Hi guys, thanks for your great repo. I want to ask some question

  1. What is the similarity distribution of model when I set temperature = 0.02? Previously, I saw you say that when temperature=0.01, the similarity distribution is [0.6, 1].
  2. I fine-tuned model with query_instruction_for_retrieval="query: " and passage_instruction_for_retrieval="passage: ", so do I also need add them when inference?
staoxiao commented 8 months ago

Hi, thanks for your interest in our work!

  1. The standard cosine similarity ranges from -1 to 1. A higher temperature coefficient will make the model's score range closer to the standard range. In our experience, the similarity range for bge-zh-v1.5 is between 0.2 and 1, while for bge-en-v1.5, it is between 0.4 and 1.
  2. yes, you should set the same instruction for inference if you use instruction in fine-tuning.
dayuyang1999 commented 1 month ago

Hi, thanks for your interest in our work!

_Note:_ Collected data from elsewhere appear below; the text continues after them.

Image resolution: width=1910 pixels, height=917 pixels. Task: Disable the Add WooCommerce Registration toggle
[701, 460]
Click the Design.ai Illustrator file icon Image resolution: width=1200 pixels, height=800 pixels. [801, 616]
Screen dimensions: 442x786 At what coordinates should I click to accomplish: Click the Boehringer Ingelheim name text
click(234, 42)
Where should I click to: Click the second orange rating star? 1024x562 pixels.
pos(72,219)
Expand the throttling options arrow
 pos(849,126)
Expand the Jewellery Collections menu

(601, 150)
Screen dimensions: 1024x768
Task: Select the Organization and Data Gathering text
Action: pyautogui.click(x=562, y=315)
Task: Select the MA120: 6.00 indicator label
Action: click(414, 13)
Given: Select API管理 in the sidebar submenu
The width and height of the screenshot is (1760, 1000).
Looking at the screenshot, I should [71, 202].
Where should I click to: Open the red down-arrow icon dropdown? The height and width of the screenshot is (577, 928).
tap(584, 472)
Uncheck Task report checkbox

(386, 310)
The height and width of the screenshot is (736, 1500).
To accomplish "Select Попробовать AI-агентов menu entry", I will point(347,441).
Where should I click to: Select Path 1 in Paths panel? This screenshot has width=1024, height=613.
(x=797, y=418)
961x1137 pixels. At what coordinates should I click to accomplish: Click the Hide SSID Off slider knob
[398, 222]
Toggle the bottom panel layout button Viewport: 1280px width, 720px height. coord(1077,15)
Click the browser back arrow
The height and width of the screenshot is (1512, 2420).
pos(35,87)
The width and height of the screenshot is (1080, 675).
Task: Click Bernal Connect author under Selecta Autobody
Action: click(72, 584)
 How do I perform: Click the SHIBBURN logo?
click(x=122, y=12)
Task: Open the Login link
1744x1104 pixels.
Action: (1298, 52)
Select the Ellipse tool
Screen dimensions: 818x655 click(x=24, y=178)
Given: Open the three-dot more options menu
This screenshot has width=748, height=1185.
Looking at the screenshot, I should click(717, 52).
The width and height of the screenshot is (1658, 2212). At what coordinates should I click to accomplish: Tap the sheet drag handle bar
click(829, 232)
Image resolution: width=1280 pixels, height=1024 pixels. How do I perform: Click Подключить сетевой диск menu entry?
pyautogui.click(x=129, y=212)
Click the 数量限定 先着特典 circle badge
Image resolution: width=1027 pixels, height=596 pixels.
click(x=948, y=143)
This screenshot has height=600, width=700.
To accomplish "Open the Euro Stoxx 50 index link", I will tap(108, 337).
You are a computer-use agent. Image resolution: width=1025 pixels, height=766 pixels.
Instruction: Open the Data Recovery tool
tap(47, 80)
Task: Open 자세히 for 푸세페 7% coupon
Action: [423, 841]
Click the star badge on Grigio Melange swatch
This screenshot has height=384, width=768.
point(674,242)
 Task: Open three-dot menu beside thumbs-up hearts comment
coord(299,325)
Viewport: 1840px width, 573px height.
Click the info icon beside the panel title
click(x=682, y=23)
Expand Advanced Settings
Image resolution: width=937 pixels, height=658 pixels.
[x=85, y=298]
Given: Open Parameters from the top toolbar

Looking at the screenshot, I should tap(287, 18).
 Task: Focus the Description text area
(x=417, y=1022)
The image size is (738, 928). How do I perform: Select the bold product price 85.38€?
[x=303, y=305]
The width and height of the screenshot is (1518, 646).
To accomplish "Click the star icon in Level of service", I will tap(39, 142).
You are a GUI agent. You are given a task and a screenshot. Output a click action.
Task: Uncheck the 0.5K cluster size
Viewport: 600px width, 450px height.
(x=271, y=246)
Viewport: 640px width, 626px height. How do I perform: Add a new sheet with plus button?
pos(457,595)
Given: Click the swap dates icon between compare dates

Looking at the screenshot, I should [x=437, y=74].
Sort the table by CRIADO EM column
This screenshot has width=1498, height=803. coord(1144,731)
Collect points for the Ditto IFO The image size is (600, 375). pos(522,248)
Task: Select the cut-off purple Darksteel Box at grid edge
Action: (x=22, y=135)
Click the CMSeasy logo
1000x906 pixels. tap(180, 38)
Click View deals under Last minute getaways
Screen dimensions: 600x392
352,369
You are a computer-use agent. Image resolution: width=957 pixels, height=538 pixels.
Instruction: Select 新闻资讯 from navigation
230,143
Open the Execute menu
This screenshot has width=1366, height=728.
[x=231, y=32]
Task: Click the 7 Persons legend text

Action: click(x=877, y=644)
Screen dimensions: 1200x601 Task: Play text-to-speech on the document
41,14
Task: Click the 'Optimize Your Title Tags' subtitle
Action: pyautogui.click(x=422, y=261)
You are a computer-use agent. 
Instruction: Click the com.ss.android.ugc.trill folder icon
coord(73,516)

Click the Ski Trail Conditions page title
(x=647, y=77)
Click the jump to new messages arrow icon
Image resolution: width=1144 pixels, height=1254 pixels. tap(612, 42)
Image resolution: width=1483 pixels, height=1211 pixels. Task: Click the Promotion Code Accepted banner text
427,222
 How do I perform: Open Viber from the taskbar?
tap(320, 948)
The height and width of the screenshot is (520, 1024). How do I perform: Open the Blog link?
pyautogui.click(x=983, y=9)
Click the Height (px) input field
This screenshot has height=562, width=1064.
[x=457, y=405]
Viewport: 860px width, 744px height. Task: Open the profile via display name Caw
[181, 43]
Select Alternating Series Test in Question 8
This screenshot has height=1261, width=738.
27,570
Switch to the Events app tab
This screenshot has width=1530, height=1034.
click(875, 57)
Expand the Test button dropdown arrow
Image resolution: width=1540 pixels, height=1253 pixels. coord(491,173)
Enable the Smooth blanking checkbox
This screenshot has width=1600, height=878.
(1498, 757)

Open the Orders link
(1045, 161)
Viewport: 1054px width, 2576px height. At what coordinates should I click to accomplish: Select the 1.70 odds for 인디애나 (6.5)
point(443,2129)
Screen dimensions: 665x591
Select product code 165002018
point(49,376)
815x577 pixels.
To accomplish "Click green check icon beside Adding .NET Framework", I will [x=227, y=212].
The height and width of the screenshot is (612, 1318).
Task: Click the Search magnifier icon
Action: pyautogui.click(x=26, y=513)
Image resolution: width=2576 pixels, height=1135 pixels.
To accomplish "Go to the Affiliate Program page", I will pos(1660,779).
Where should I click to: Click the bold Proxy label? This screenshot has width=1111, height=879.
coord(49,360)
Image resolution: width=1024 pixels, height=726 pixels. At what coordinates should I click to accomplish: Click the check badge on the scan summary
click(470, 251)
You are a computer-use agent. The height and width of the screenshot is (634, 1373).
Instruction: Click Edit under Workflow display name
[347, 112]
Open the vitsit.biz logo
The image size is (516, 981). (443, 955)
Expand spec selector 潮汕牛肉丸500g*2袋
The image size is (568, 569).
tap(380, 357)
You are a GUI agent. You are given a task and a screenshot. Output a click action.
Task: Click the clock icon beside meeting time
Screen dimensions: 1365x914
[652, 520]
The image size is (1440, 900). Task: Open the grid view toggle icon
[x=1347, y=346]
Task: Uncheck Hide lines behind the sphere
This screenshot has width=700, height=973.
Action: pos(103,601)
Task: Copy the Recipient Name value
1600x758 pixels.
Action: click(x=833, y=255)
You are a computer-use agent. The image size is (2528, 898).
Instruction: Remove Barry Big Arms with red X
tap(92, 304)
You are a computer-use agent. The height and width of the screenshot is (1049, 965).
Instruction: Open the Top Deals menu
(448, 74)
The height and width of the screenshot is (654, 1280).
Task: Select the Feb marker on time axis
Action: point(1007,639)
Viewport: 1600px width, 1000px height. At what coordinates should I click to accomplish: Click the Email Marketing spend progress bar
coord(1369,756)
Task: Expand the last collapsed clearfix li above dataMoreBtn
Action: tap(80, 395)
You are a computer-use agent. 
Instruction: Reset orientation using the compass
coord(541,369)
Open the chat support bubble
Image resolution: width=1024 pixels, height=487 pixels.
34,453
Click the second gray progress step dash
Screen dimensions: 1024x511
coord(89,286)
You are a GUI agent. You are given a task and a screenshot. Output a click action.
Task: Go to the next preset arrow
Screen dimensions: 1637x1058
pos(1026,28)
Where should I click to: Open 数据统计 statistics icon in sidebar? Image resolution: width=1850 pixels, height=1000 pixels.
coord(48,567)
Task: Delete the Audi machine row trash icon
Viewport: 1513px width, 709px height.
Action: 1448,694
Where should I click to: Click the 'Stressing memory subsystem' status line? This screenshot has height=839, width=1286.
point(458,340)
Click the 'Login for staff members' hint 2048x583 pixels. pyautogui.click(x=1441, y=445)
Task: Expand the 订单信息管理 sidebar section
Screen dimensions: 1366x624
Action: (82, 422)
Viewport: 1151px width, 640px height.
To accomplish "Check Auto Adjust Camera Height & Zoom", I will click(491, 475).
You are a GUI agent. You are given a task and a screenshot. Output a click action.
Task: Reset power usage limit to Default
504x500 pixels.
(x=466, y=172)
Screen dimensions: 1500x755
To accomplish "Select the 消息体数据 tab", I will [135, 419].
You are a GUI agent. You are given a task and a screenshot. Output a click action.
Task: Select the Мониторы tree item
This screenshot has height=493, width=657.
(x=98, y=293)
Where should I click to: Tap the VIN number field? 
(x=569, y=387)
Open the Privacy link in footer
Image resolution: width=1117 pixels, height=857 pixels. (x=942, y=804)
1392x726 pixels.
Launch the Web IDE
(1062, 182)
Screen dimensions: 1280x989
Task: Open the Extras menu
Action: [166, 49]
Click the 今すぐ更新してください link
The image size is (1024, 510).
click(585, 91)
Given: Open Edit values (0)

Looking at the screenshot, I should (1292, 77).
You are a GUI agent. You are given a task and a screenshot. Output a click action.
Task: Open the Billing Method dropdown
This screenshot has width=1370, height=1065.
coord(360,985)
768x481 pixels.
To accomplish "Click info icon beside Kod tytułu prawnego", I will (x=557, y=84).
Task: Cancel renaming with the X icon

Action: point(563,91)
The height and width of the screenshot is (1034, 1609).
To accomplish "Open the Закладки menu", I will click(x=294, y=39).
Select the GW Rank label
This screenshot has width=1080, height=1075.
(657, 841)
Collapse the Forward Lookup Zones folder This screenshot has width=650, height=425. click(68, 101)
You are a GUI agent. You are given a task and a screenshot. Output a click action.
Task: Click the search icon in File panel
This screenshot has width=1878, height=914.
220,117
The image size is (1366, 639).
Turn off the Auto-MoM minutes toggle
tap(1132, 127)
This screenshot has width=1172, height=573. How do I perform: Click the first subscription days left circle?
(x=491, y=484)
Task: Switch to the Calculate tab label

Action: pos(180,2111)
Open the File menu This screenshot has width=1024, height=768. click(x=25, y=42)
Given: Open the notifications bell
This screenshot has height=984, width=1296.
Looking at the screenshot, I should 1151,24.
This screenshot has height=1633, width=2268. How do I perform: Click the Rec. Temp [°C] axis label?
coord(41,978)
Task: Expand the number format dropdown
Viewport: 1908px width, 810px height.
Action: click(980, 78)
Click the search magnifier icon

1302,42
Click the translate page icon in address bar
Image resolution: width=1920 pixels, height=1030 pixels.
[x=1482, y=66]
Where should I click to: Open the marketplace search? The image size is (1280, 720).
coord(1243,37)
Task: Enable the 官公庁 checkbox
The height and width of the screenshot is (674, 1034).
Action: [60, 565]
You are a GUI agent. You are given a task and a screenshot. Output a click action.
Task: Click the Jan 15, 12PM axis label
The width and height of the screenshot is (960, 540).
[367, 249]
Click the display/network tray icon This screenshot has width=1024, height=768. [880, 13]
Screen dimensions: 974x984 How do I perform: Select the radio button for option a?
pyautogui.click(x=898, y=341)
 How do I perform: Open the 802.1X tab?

  1. The standard cosine similarity ranges from -1 to 1. A higher temperature coefficient will make the model's score range closer to the standard range. In our experience, the similarity range for bge-zh-v1.5 is between 0.2 and 1, while for bge-en-v1.5, it is between 0.4 and 1.
  2. yes, you should set the same instruction for inference if you use instruction in fine-tuning.

Hi,

"The standard cosine similarity ranges from -1 to 1. A higher temperature coefficient will make the model's score range closer to the standard range."

When I use bge-en-v1.5, I found the cosine similarity score typically ranging between 0.4 and 1. (So two random documents will have 0.4 similarity which is kind of counter-intuititve)

So why use tempreture to "reshape" the similarity distribution? Why not keep it ranges from -1 to 1, which seems to be more intuitive and clear for revealing the negative/positive relationship between documents?